Published on December 6, 2004 at 4:38 AM · No Comments

Results from a clinical trial presented at the American Society of Hematology 46th Annual Meeting and Exposition (ASH) demonstrated that Zevalin (ibritumomab tiuxetan), administered as a first-line therapy, induced a 100 percent response rate in a small population of patients with low-grate follicular lymphoma (FL).

"These data demonstrate Zevalin's effectiveness in the first-line treatment of previously untreated low grade follicular lymphoma patients," said John William Sweetenham, M.D., Professor of Medicine, University of Arizona Cancer Center, research conducted at the University of Colorado Health Sciences Center. "These results are exciting and further follow-up is needed to determine the long-term efficacy of combining frontline radioimmunotherapy with antibody-based maintenance."

Eight of the 10 patients treated with Zevalin were evaluated for treatment response. Of the eight patients, five (62 percent) had complete responses and three (38 percent) had partial responses to Zevalin induction therapy. Toxicities were manageable and primarily hematologic with grade three cytopenia occurring in 38 percent (3/8) of patients.

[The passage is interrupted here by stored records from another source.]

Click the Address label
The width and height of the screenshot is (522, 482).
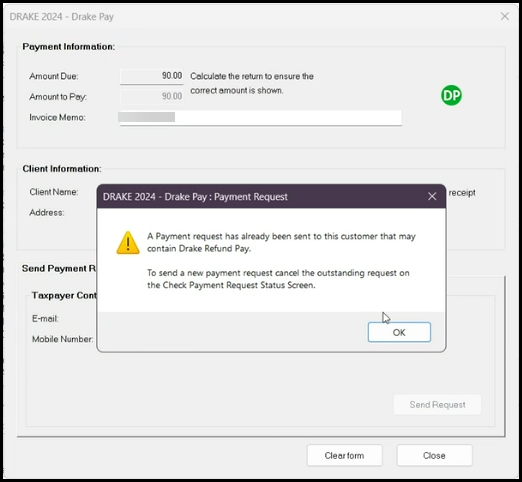[x=47, y=213]
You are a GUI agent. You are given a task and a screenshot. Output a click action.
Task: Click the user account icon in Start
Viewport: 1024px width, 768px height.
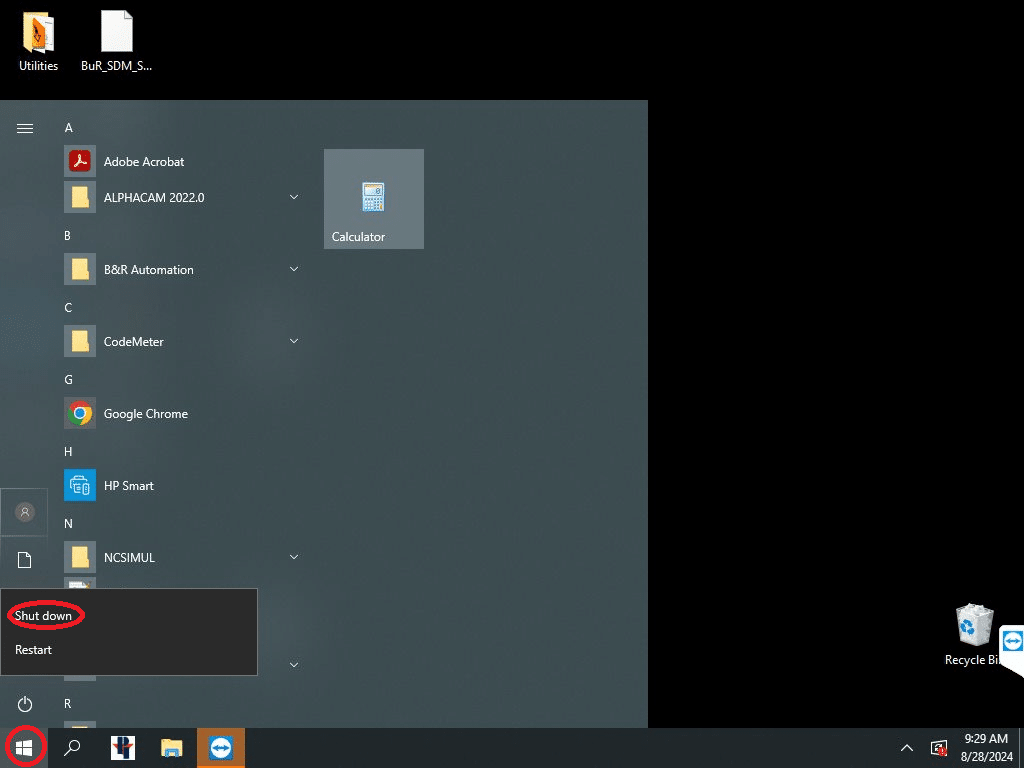pos(25,512)
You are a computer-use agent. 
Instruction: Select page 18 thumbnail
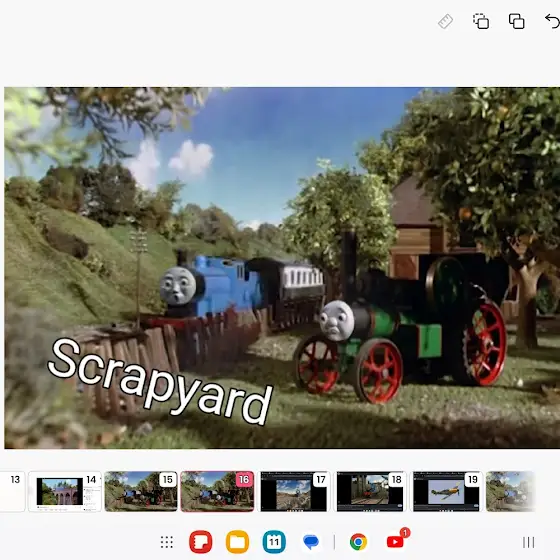370,491
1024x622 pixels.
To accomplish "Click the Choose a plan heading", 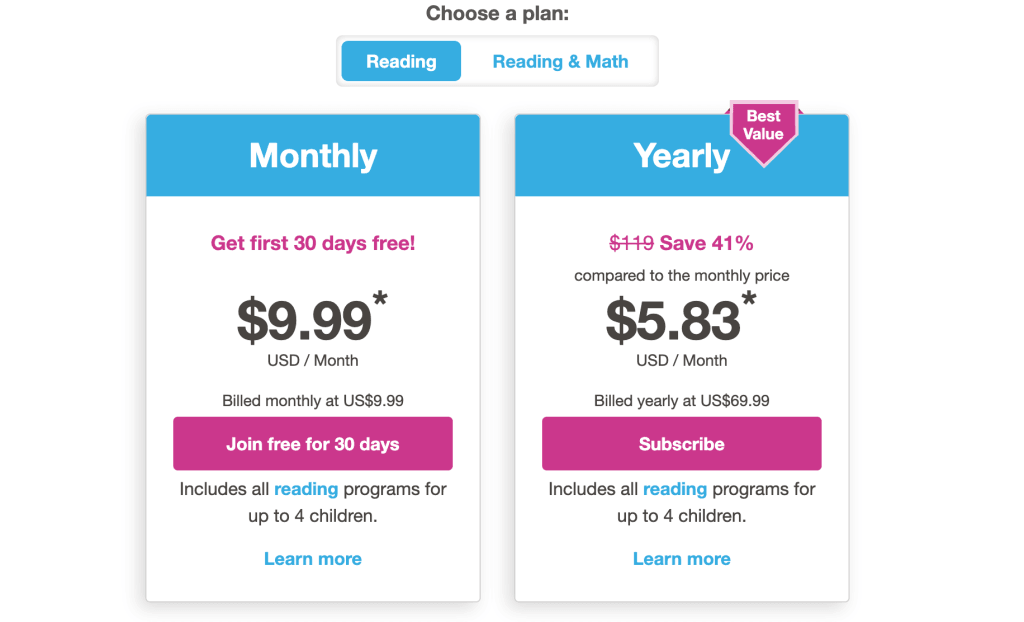I will [x=497, y=13].
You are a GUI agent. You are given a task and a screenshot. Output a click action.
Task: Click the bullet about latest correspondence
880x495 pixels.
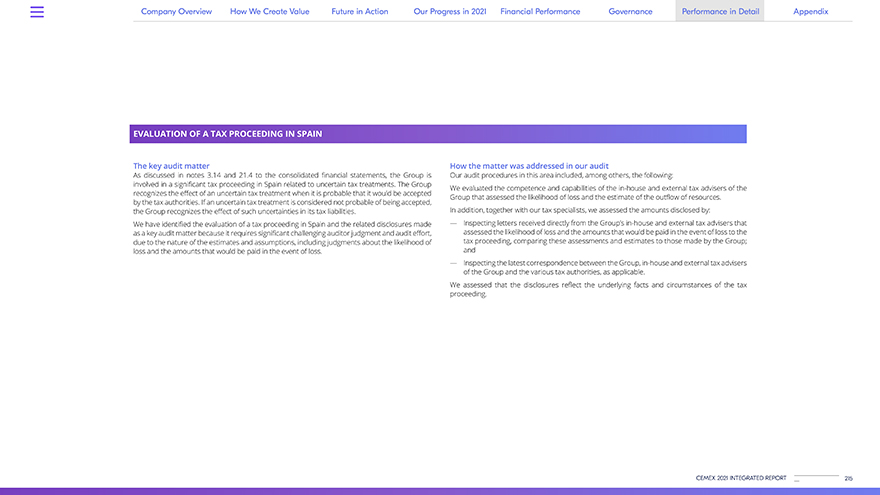click(604, 267)
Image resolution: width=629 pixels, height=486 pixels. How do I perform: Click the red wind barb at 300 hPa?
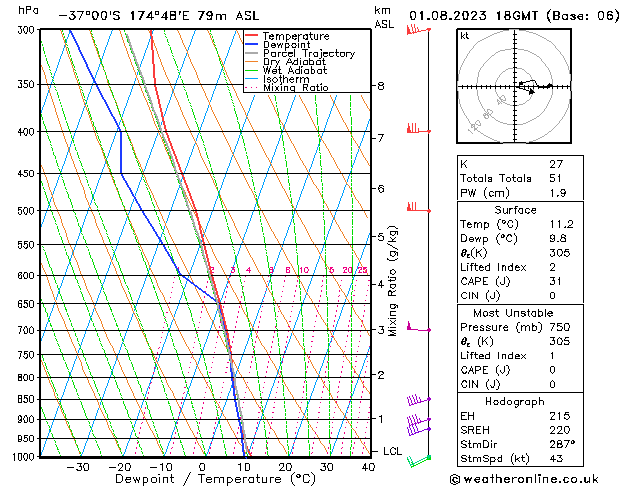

Patients were eligible for treatment if they presented with histologically confirmed, previously untreated low-grade FL. Additional eligibility criteria included stage III or IV disease and a need for therapeutic intervention because of constitutional symptoms, evidence of disease progression, or organ dysfunction directly attributable to NHL. Patients were excluded if there was evidence of histologic transformation to aggressive disease. The median age of patients was 58 years (range, 40 - 82) and 50 percent (5/10) of patients had stage IV disease. Delivered doses of 90Y ibritumomab tiuxetan ranged from 21-32 mCi.

On day one, patients received an initial infusion of rituximab (250 mg/m2) followed by an imaging dose of Indium 111 (111In) ibritumomab tiuxetan (5 mCi). One week later, a second infusion of rituximab (250 mg/m2) was given, proceeded by an injection of 90Y ibritumomab tiuxetan (0.3 or 0.4 mCi/kg, depending upon platelet count). Rituximab maintenance therapy (375 mg/m2 x 4) was scheduled at six-month intervals over two years. Endpoints included clinical response rates using standard International Workshop Response Criteria (IWRC) and toxicity.

Non-Hodgkin's lymphoma (NHL) is a type of malignant disease that occurs within the lymphatic system. It originates from lymphocytes, a type of white blood cells, which can be divided into two main types, B lymphocytes and T lymphocytes (also called B-cells or T-cells). In adults, approximately 85 percent of NHL cases are of B-cell origin.

The overall prevalence of NHL in the European Union is about 230,000 with an annual incidence of about 70,000. This incidence is currently increasing in Europe by four percent per year.